ASSIGNMENT |
Set down exactly the stretch of lines below that opens at the line containing "Screen dimensions: 1920x917" and continues through the last line of the entries, and nothing else.
···
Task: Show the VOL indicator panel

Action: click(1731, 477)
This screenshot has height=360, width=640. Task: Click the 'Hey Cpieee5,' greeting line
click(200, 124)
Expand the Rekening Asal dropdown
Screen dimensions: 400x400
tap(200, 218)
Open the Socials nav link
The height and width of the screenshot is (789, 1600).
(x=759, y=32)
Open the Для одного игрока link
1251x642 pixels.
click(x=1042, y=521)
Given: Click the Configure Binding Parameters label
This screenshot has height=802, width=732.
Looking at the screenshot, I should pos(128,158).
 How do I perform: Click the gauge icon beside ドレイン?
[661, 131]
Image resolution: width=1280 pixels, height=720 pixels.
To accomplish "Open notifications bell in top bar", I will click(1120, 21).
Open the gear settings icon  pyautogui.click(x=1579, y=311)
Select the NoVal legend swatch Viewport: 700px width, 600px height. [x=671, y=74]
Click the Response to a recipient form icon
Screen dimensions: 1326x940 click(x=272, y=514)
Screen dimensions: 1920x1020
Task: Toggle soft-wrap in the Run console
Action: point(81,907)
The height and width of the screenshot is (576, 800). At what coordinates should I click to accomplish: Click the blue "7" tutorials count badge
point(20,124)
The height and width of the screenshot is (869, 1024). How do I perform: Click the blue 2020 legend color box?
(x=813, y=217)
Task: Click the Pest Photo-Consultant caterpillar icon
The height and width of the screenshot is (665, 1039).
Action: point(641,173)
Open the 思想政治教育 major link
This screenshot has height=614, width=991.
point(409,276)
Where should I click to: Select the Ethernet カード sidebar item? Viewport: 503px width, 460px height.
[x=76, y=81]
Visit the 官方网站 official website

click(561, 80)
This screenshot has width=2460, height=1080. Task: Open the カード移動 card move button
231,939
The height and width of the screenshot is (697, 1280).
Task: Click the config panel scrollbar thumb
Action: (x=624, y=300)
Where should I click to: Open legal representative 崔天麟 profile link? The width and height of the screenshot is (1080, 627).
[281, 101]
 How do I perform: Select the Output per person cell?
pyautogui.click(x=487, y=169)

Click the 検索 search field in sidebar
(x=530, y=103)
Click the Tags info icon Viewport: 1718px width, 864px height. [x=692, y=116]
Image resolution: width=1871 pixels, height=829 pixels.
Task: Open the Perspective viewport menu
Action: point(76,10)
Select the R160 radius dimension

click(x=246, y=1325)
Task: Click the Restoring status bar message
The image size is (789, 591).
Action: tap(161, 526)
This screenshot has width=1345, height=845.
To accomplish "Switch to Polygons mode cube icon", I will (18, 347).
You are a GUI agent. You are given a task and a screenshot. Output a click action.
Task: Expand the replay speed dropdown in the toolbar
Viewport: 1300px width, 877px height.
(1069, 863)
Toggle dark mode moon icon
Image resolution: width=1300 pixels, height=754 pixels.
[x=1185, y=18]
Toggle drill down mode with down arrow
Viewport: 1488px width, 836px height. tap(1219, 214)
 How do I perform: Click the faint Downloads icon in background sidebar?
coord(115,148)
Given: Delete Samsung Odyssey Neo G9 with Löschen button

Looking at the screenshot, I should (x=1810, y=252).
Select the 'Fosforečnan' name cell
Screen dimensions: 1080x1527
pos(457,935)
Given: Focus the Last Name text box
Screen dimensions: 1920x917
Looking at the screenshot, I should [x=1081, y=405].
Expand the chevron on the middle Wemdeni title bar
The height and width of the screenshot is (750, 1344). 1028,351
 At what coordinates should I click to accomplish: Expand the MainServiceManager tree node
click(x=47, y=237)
···
RESPONSE BOX |
Screen dimensions: 1920x917
Looking at the screenshot, I should [x=1081, y=405].
Expand the chevron on the middle Wemdeni title bar
The height and width of the screenshot is (750, 1344). 1028,351
 At what coordinates should I click to accomplish: Expand the MainServiceManager tree node
click(x=47, y=237)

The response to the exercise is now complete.